I hadn’t heard back from Project Semicolon about my submission that is until Thursday night, February 9, 2017. I received an email from HarperCollins with a subject line of: “Your story has been selected for the Project Semicolon book!”. To quote the email, “Together with Project Semicolon, we are writing to let you know that your story has been selected to be included in our upcoming book, PROJECT SEMICOLON: YOUR STORY ISN’T OVER! HarperCollins is publishing the book on September 5th later this year. We are very excited to be including your submission, and we are grateful for the time and effort you put into creating it—you are helping to spread an incredibly important message all over the world…Please keep an eye on Project Semicolon’s social media in the coming months for more information on publication info, events, where you can purchase a copy of the book, and how you can tell people about this amazing project”.

It’s very exciting news! It’s also proof that patience and perseverance pays off. I’m looking forward to hearing more about the book in the coming months and I’ll share that information. Project Semicolon’s mission via their Facebook page is “Project Semicolon is a global non-profit movement dedicated to presenting hope and love for those who are struggling with mental illness, suicide, addiction and self-injury. Project Semicolon exists to encourage, love and inspire”. I encourage you to look it up and share its mission.

Why I do what I do

If someone asked me: why do I write? why did I write a book? and why do I share my journey? I’d tell you the following.

Everyone at some time in their lives has required healing. Many people have qualifications to assist in healing. I help to heal from experience.

Some may think it’s difficult to discuss my journey and at first, I thought so too. It took a long time to talk to people without crying or getting into a lot of detail. I remember it took over a year, to utter the word widow and that’s when I was in counseling. The second time I used widow was during a discussion I had with my first chiropractor, Dr. Drew, and he was the first male stranger (at the time) that I shared my struggles with and I didn’t shed a tear.

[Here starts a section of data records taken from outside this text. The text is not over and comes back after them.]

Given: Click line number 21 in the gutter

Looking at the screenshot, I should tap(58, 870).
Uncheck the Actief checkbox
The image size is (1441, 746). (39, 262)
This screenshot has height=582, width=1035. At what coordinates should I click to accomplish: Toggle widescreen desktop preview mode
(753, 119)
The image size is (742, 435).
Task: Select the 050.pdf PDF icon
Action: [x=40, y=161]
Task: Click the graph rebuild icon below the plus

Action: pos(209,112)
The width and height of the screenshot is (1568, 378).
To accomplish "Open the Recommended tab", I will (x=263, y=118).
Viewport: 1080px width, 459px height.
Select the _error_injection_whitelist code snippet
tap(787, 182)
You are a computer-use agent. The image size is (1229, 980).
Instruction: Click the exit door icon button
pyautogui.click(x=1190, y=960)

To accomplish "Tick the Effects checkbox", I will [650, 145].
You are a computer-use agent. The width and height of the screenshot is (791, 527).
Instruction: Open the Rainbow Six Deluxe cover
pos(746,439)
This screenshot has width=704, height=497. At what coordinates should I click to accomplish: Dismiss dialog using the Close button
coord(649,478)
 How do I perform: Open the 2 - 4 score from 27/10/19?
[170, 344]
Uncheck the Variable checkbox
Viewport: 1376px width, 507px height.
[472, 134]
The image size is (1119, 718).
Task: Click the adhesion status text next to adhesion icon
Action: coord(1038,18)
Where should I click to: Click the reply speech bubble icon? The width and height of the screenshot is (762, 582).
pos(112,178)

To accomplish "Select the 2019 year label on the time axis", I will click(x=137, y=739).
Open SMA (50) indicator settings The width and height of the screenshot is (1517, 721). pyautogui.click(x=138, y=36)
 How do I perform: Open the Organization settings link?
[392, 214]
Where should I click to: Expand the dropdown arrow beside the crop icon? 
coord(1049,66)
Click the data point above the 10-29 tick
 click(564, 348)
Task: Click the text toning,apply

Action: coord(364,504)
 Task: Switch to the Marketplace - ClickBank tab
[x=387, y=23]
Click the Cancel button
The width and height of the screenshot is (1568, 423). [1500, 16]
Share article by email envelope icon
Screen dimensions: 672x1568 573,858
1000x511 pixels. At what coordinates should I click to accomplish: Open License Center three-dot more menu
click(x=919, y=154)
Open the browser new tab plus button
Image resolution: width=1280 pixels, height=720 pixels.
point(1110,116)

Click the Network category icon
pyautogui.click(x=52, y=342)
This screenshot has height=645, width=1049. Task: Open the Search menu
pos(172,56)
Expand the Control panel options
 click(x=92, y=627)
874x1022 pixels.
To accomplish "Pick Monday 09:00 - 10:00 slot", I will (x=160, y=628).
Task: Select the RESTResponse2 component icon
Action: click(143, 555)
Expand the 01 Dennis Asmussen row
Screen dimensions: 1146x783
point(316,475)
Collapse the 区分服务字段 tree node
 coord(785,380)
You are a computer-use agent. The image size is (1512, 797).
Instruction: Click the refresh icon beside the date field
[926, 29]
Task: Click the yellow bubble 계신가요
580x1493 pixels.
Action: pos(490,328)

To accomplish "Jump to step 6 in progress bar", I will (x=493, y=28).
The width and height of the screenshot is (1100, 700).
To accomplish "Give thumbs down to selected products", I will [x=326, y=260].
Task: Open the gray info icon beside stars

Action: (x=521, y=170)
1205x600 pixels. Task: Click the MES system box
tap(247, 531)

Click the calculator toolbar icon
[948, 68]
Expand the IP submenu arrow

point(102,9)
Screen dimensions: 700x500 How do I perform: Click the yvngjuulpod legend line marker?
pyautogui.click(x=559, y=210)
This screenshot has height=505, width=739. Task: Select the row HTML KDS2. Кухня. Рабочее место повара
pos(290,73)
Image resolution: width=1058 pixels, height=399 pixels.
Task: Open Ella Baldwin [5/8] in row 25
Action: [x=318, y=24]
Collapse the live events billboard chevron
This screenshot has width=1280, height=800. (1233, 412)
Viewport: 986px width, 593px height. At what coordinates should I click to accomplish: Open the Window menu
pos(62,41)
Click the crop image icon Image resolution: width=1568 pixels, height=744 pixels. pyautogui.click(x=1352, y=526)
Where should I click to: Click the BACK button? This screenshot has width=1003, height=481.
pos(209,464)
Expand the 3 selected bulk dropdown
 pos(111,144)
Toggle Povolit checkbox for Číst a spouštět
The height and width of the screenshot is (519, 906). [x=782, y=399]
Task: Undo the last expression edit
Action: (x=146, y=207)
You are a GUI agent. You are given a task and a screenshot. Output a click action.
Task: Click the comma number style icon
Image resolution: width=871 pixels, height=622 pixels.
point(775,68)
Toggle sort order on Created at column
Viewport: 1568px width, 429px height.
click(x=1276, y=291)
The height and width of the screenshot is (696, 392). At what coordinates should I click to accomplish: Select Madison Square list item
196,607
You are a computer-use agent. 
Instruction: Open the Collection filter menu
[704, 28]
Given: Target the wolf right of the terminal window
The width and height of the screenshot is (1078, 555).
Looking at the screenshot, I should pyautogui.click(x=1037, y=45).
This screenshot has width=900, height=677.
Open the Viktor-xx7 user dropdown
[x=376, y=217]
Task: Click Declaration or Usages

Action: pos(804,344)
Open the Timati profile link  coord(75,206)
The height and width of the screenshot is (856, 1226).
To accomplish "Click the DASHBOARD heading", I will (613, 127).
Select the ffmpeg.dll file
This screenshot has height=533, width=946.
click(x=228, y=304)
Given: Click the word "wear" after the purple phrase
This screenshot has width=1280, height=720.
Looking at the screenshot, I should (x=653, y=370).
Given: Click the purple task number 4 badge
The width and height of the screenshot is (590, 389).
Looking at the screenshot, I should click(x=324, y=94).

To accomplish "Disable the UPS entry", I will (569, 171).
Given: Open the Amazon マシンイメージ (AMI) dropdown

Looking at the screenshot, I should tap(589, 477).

Talk about a milestone in my journey. Even now, while discussing certain topics I may become teary-eyed, but that’s almost always due to memories.

I want to educate others on what I know about traumatic grief. It’s important that I share my journey to reveal there’s a light at the end of a dark tunnel following tragedy. Part of my “job” consists of preventing innocent lives from being lost due to the completion of suicide. I would like other people to learn about mental illness because education is a life line.

The other day, a friend of a friend posted on Facebook about losing a friend to suicide over the weekend. I know what she’s dealing with so I reached out to her. I let her know that she could reach out to me because grief and emotions take a long time to heal.

This afternoon/early evening, I hosted a spot at a health fair sponsored by my chiropractic clinic, along with my book, That’s All I Got!. While I only sold one book, I shared many more conversations. Almost everyone I spoke with knows someone who lost their life to the completion of suicide. Some conversations were about mental illness. A few people knew today is World Suicide Prevention Day or that this week is National Suicide Prevention Week. I shared what today meant with a few vendors and each said, “I should know this” and “why don’t I know this?”. I opened their eyes to something they didn’t know. Yes, I wished I had sold more books, but a conversation I had with my current chiropractor that revolved around what really matters, reminded me why I do what I do. Thank you Dr. Steven for the reminder.